**Task brief**: Return each line of the data below that contains the string "agent".
= Beginning of Section =
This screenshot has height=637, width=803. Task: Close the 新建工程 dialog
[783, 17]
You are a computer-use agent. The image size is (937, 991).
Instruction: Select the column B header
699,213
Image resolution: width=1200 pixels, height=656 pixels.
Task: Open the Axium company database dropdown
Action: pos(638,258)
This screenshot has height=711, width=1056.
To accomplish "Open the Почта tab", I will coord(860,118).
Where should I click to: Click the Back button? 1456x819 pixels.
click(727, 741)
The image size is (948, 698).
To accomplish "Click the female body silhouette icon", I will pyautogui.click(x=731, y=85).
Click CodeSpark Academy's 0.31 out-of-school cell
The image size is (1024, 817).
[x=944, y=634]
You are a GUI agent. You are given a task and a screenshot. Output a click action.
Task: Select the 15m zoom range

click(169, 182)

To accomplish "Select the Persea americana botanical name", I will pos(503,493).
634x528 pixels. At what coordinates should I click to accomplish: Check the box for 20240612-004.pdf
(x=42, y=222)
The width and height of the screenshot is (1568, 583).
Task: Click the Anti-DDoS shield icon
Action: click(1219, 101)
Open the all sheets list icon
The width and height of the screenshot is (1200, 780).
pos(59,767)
= End of Section =
**Response to the exercise**:
You are a computer-use agent. The image size is (937, 991).
You are a GUI agent. You are given a task and a screenshot. Output a click action.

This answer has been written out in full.